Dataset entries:
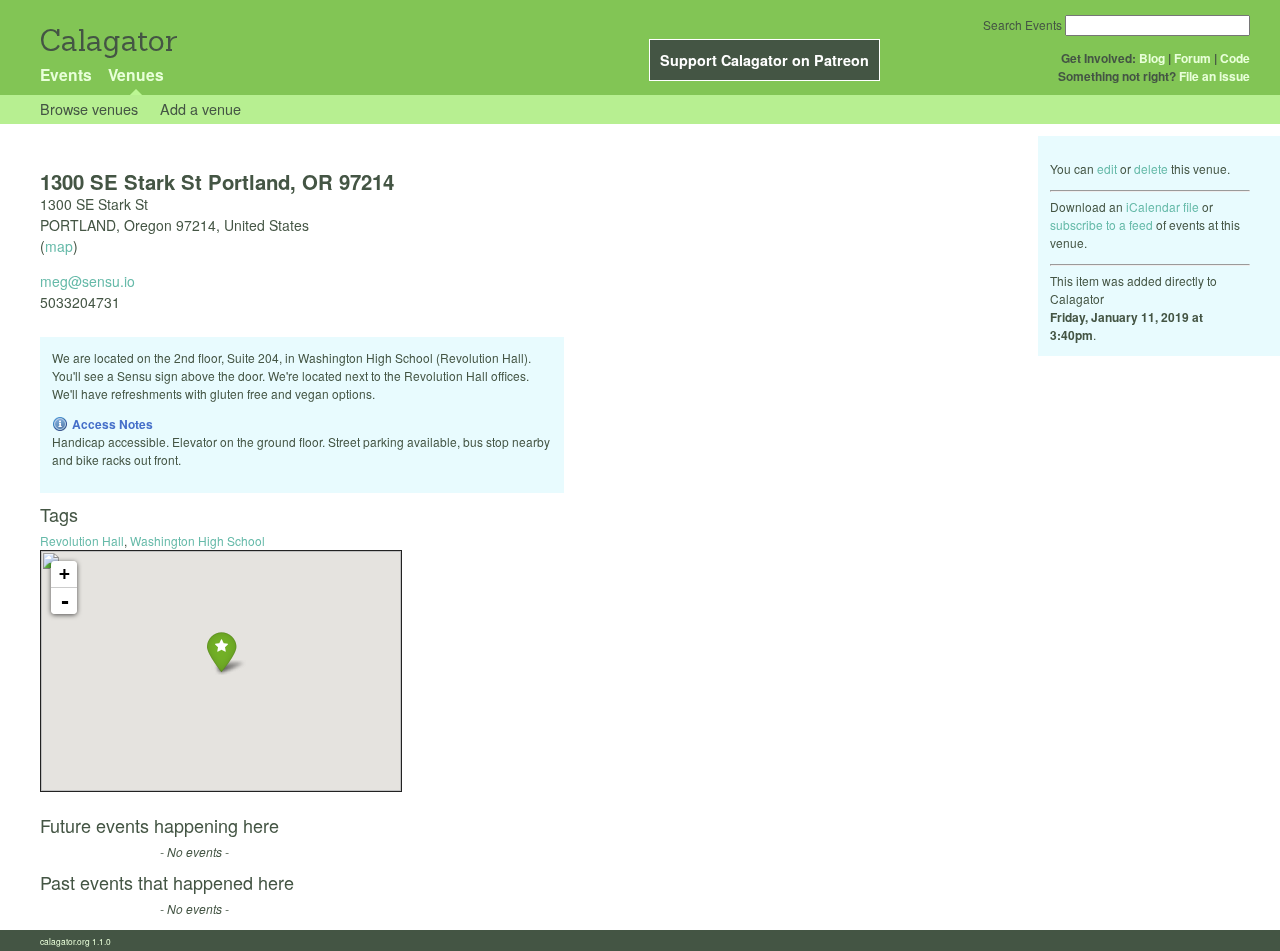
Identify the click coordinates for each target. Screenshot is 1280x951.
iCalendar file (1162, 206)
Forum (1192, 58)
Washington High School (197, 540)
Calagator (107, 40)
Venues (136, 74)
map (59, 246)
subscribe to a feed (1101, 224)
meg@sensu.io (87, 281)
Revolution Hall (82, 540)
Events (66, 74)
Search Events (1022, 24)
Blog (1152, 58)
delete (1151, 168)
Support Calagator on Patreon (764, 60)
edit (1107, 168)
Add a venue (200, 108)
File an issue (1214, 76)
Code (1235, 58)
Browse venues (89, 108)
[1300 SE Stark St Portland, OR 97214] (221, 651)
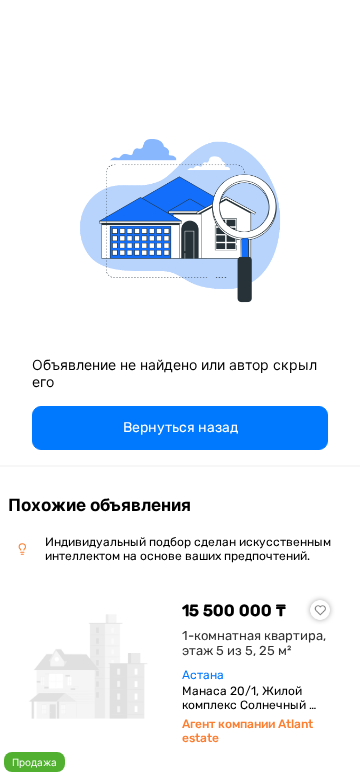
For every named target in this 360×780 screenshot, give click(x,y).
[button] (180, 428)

# WHAT YOU ARE ASKED TO DO:
Pictures are not part of the copy. Extract exactly the lines from the line containing "Blog (1152, 58)" through the final line of the entries above, both included.

# WRITTEN ANSWER:
Blog (1152, 58)
delete (1151, 168)
Support Calagator on Patreon (764, 60)
edit (1107, 168)
Add a venue (200, 108)
File an issue (1214, 76)
Code (1235, 58)
Browse venues (89, 108)
[1300 SE Stark St Portland, OR 97214] (221, 651)
For every named target in this 360×780 screenshot, give click(x,y).
[button] (180, 428)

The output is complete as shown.